(YOUR TASK) Pull every line containing "agent" out of the material below.
START MATERIAL SHOWN
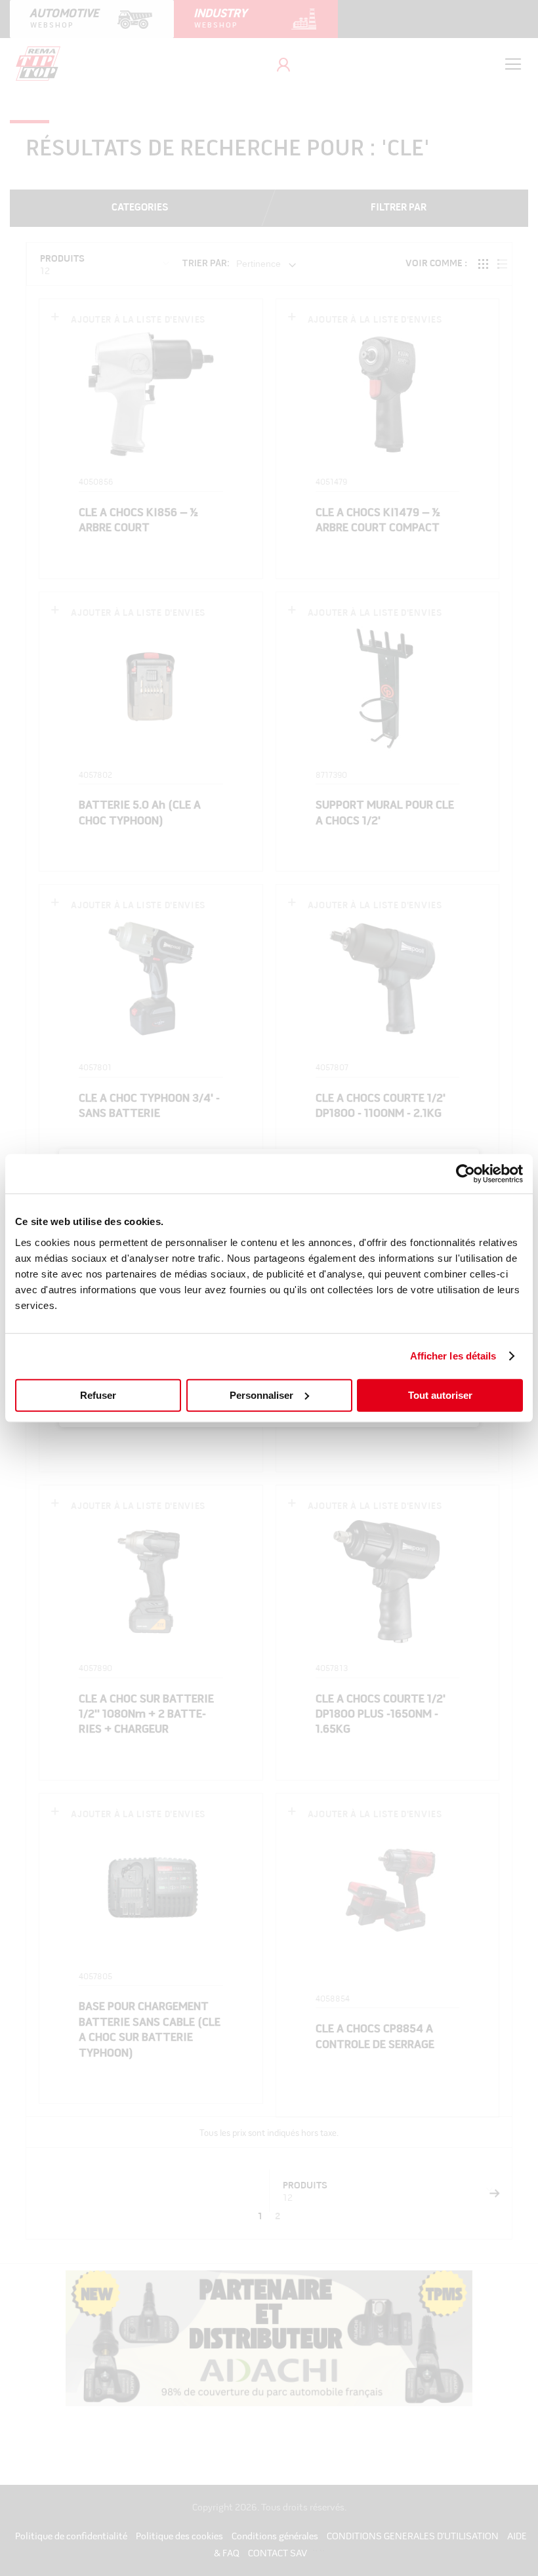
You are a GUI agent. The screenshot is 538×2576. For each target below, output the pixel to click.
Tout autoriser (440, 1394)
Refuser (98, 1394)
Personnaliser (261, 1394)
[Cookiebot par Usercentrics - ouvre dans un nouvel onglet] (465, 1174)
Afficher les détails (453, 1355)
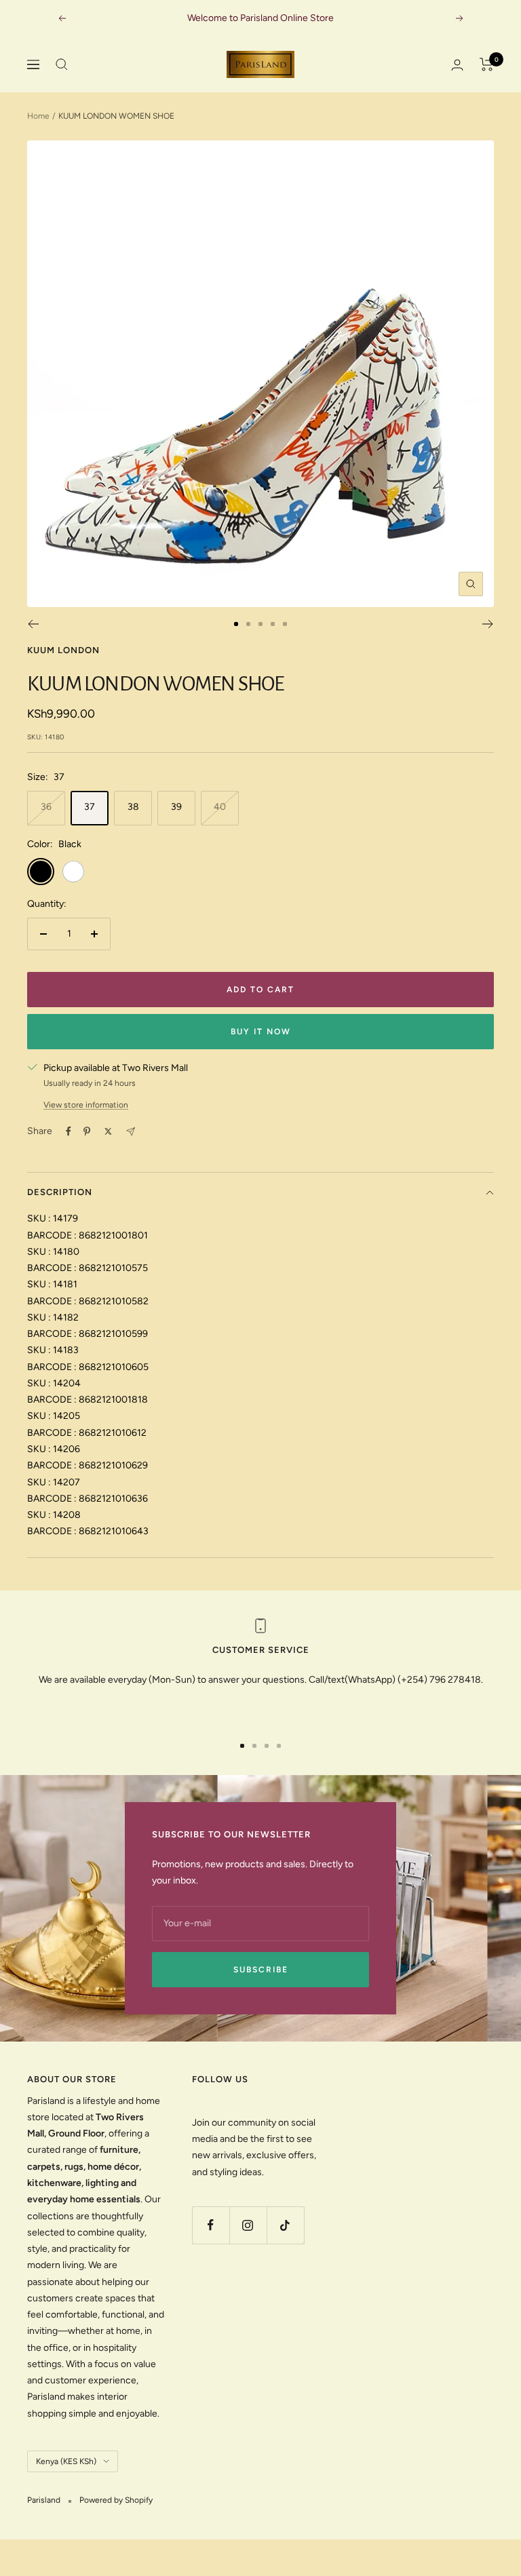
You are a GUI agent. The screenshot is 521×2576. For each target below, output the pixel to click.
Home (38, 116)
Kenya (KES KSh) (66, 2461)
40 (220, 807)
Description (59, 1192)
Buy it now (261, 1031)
END MATERIAL SHOWN
(RESPONSE BELOW)
You are a GUI agent. The screenshot is 538×2576. For each target below, output the pixel to click.
You are a GUI agent. The screenshot is 521×2576. For each target below, output the pixel to click.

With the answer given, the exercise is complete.